● **EXERCISE INPUT**
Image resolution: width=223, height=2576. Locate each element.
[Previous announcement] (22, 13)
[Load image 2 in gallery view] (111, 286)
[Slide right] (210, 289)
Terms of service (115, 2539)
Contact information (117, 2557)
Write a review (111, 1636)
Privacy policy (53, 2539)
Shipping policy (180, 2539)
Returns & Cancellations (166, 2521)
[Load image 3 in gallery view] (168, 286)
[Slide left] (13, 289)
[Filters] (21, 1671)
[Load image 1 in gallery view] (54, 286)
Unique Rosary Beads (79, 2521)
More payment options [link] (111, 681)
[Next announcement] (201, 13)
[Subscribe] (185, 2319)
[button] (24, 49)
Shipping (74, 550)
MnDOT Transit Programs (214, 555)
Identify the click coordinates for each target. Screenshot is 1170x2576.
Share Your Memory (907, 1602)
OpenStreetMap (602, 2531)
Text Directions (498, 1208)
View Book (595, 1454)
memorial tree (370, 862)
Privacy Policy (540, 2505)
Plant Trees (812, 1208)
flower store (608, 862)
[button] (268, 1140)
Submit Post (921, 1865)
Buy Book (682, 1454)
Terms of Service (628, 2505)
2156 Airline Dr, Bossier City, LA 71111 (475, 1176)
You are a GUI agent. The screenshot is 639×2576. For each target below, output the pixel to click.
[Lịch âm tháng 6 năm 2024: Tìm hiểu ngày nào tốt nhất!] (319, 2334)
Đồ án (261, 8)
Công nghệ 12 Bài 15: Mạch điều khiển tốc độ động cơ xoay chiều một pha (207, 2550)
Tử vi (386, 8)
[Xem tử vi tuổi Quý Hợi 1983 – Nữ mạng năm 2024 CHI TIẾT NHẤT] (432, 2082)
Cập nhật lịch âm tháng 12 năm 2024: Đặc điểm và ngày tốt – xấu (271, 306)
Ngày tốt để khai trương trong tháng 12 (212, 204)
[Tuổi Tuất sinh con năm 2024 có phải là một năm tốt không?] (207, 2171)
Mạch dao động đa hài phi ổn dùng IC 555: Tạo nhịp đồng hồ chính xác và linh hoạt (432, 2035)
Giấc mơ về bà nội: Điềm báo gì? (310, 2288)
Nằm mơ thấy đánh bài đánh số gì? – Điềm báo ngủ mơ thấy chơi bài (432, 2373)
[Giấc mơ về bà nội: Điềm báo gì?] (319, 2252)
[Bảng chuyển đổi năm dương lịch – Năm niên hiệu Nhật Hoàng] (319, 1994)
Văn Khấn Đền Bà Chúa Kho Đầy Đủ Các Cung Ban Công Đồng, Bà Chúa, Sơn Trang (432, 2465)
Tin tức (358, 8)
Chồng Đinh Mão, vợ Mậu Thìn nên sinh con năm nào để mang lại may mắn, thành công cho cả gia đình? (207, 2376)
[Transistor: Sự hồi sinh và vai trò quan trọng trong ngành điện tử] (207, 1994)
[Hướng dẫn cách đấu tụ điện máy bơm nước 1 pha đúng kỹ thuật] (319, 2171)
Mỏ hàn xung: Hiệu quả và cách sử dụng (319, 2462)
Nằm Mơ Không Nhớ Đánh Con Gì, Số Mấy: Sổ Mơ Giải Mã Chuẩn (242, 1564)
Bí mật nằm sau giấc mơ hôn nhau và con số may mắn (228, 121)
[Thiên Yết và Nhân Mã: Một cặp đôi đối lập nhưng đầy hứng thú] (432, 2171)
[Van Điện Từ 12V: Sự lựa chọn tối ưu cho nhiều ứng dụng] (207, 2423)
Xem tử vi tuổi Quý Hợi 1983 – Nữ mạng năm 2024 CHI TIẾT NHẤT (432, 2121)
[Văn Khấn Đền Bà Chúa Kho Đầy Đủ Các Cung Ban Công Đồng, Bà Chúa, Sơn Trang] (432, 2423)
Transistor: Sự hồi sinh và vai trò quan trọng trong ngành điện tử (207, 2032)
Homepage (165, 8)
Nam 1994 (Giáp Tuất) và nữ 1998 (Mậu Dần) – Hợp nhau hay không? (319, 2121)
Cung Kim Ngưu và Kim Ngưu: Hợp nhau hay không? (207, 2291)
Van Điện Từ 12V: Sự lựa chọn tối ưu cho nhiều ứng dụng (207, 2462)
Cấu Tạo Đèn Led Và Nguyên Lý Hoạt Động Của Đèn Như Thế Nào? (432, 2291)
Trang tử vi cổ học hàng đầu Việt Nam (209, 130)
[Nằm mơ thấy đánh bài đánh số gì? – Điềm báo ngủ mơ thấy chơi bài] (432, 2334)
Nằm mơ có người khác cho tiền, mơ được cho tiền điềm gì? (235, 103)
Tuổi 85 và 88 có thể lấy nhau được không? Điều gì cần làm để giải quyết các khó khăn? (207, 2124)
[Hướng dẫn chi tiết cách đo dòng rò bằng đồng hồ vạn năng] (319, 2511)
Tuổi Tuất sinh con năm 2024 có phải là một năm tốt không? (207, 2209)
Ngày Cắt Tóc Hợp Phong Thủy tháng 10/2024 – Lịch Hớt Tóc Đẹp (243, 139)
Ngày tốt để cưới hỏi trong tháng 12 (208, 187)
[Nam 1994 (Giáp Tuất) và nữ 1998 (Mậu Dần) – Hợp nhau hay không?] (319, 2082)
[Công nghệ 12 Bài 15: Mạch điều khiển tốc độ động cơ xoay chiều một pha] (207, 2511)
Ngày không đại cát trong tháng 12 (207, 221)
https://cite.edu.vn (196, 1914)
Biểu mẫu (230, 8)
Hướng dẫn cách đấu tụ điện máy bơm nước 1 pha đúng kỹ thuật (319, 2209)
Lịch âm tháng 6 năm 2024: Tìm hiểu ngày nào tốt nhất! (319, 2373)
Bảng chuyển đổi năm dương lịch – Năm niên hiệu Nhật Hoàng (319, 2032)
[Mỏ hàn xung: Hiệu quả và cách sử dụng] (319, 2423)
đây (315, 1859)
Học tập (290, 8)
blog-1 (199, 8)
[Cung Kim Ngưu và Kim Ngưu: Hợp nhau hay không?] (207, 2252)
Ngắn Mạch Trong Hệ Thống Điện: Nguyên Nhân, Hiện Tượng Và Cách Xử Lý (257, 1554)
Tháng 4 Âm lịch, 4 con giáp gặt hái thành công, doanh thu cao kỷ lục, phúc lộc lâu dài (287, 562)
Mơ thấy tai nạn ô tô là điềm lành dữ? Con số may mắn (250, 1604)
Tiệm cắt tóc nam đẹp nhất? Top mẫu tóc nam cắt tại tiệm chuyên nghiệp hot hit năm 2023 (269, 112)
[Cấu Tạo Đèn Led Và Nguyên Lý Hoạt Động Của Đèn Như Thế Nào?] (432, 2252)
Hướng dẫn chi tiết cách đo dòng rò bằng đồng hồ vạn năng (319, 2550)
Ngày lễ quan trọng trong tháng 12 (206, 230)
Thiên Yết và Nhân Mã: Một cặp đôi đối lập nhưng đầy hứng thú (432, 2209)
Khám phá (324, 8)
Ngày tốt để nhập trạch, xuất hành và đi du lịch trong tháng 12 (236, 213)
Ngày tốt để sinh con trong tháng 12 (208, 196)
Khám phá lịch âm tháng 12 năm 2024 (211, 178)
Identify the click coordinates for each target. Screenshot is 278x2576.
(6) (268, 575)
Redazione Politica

● **DIRECTIONS**
Starting at the line that contains "Khám phá lịch âm tháng 12 năm 2024 (211, 178)", print every line through the end of the listing, word for word. Leave out all the rest.

● **RESPONSE**
Khám phá lịch âm tháng 12 năm 2024 (211, 178)
Identify the click coordinates for each target. Screenshot is 278x2576.
(6) (268, 575)
Redazione Politica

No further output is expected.